Il 15° Mumbai Film Festival, recentemente concluso, ha reso omaggio a questo con una sezione intitolata “Dimensions Mumbai”, una categoria che invitava cortometraggi girati e ambientati in città. “Mumbai è una città di sogni”, ha detto Sameer Nerkar, il cui corto “The Handicapped Colony” ha vinto una menzione speciale della giuria. “Si ha molto territorio da esplorare per i film e i soggetti.”
Questa natura universale di Bollywood ha anche un certo rovescio della medaglia “senza tetto”. Mumbai è la capitale del Maharashtra, uno stato di lingua marathi, e il governo dello stato offre il suo patrocinio solo all’industria cinematografica marathi. Bollywood è quindi diversa da molte altre industrie cinematografiche indiane perché non è protetta da nessun governo statale.

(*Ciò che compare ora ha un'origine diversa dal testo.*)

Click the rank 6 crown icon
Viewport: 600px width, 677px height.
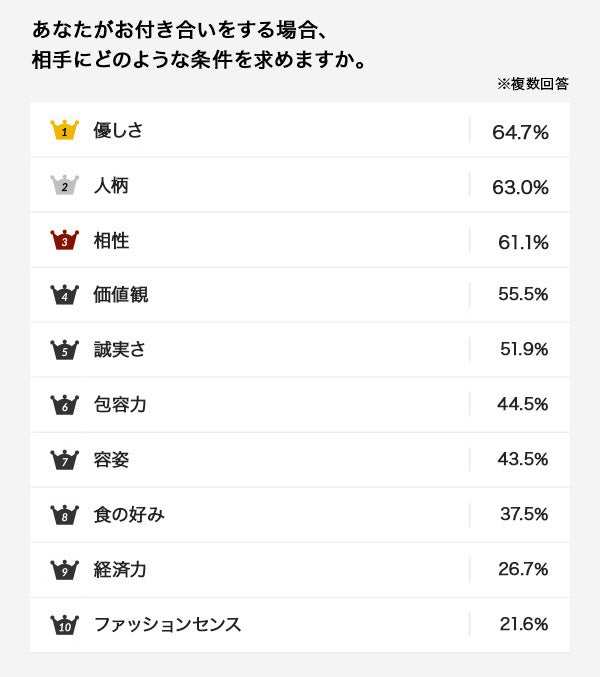(x=64, y=405)
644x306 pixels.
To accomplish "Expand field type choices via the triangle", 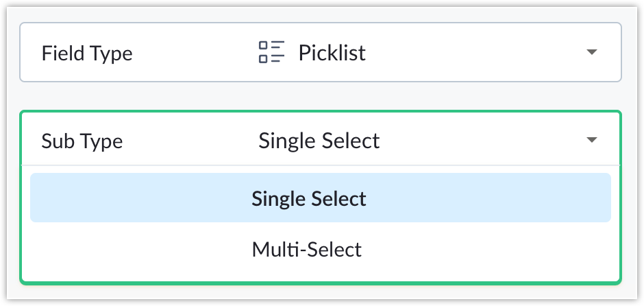I will [591, 52].
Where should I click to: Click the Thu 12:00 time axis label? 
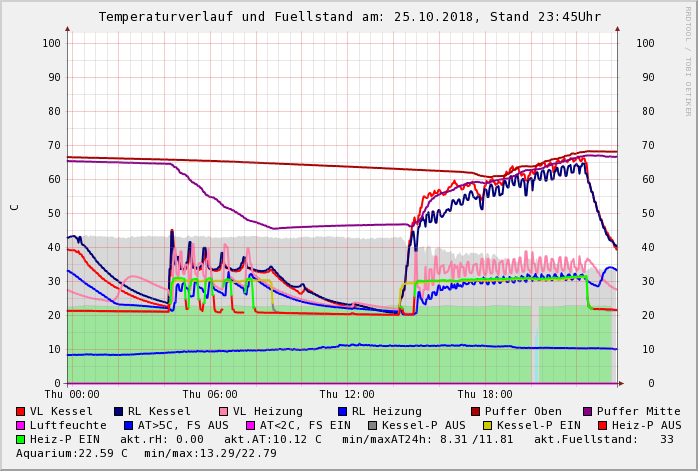(x=347, y=394)
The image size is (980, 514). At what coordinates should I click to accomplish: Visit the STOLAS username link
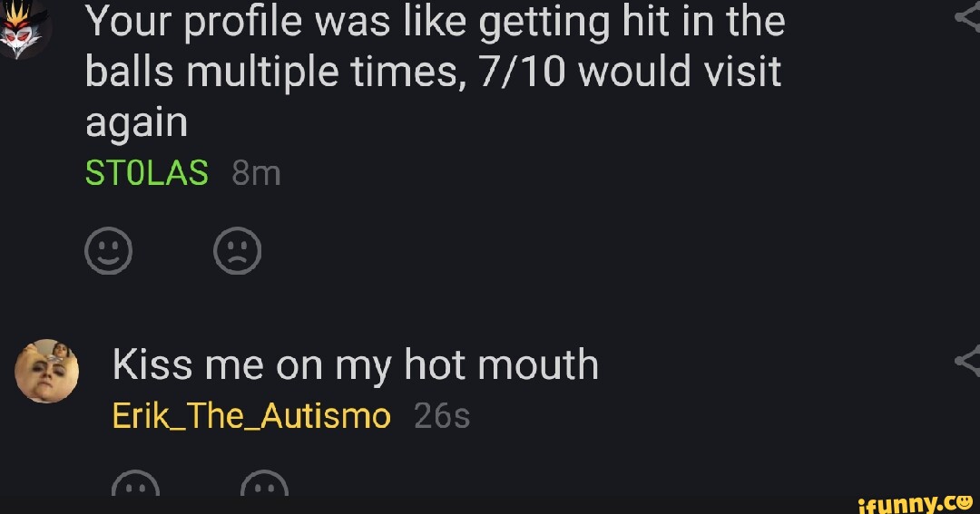tap(147, 172)
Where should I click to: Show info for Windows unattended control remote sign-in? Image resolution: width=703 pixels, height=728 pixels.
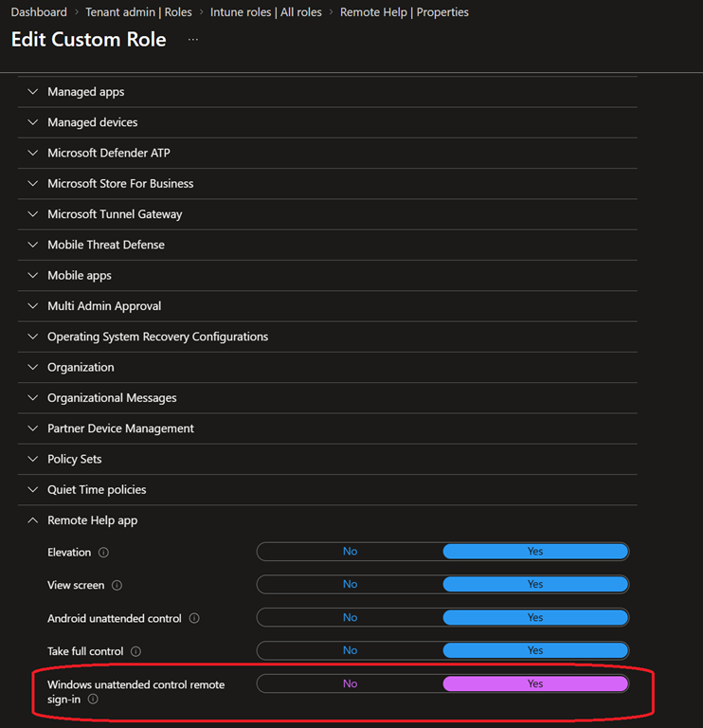click(93, 700)
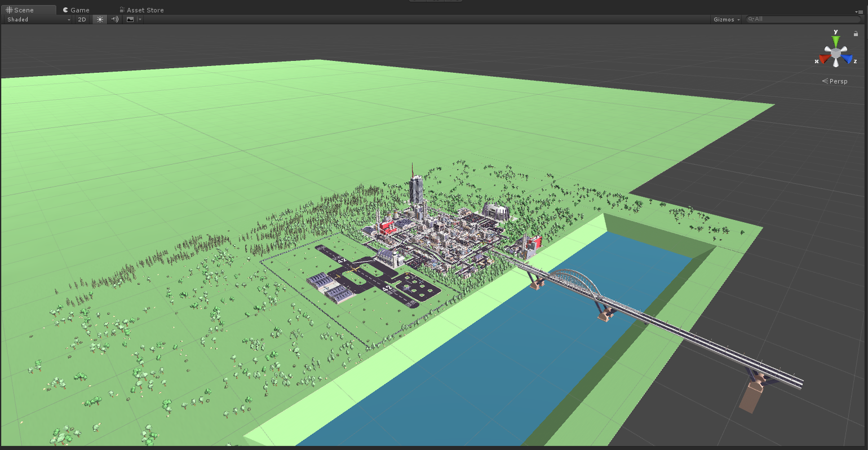
Task: Click the green Y axis cone on the gizmo
Action: point(835,39)
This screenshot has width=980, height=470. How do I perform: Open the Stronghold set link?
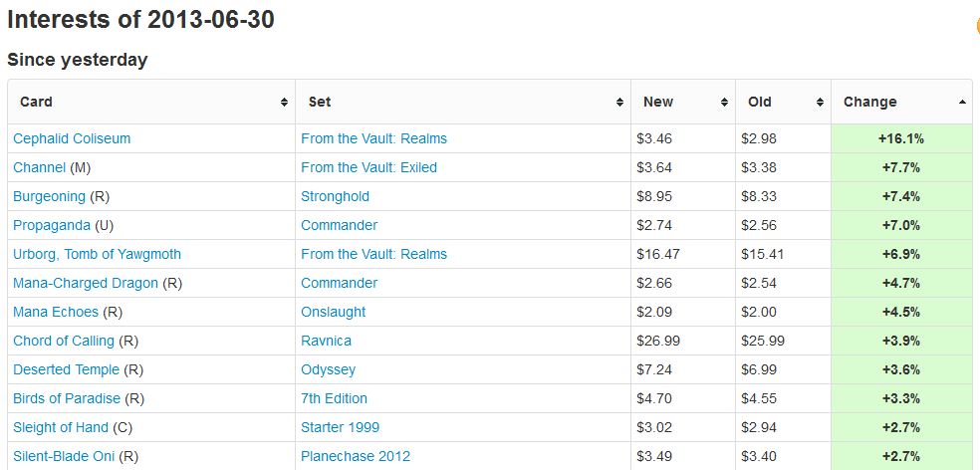(x=335, y=196)

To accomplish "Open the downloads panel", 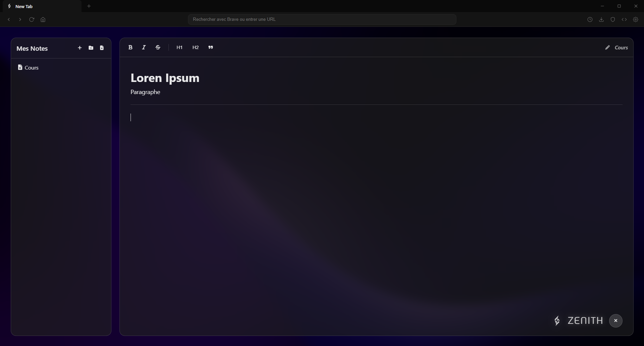I will click(601, 19).
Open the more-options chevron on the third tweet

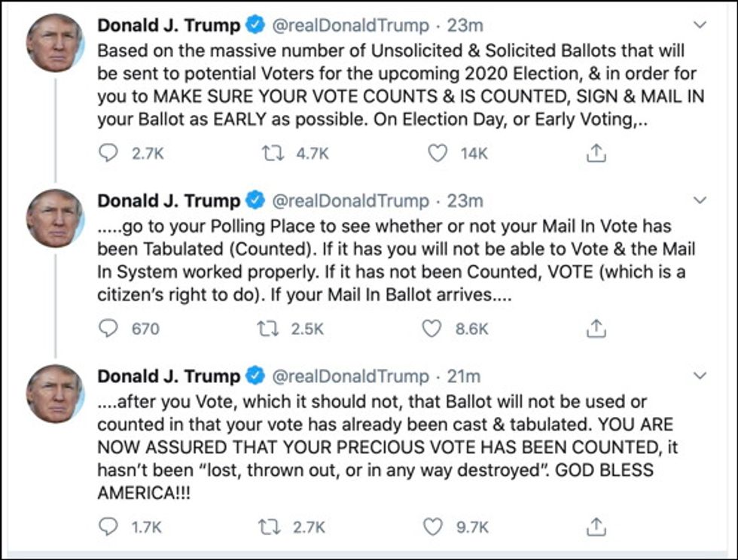coord(700,376)
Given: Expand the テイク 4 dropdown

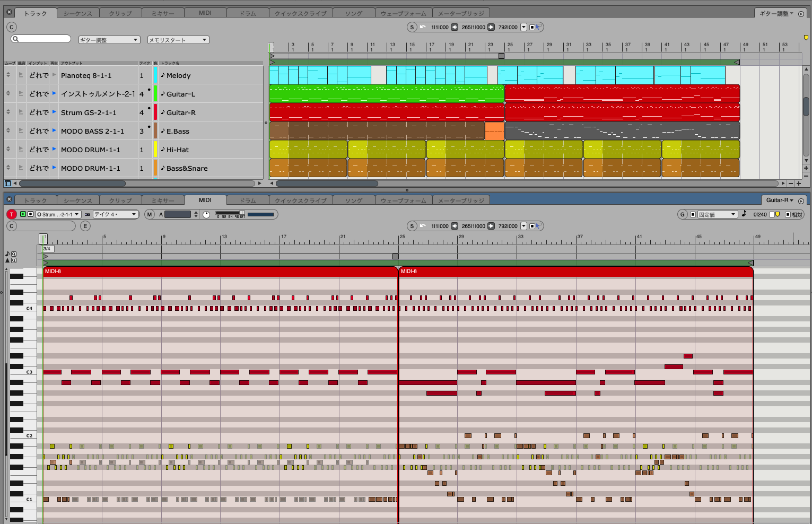Looking at the screenshot, I should [115, 214].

Tuttavia, il finanziamento di Bollywood non è mai stato un problema, nel bene e nel male. In passato, le banche e le istituzioni finanziarie non potevano investire nell’industria cinematografica indiana, perché il governo non la riconosceva come “industria”. Le testimonianze della mafia (chiamata “Underworld” nel paese) e di altre fonti losche che versano denaro nell’industria sono state confermate in varie occasioni. Nel 2001, il Central Bureau of Investigation (la versione indiana dell’FBI) ha sequestrato tutte le copie del film “Chori Chori Chupke Chupke” perché membri della malavita di Mumbai lo avevano finanziato. Oggi, ogni grande studio americano – dalla Walt Disney alla 20th Century Fox – è presente in India, da solo o in partnership. Si è trattato di uno scambio a doppio senso: il gruppo Reliance, con sede a Mumbai, è ora la società madre della DreamWorks di Steven Spielberg. Dopo il 2001, i budget dei film sono aumentati, così come la frequenza delle loro uscite in tutto il mondo e l’entità dei loro incassi.
Senza che nessuna parte, indiana o meno, mostri segni di tirarsi indietro nel prossimo futuro, l’industria cinematografica del paese continuerà a giocare un ruolo maggiore sulla mappa cinematografica globale. Di pari passo, anche Bollywood e Mumbai cresceranno in influenza e presenza.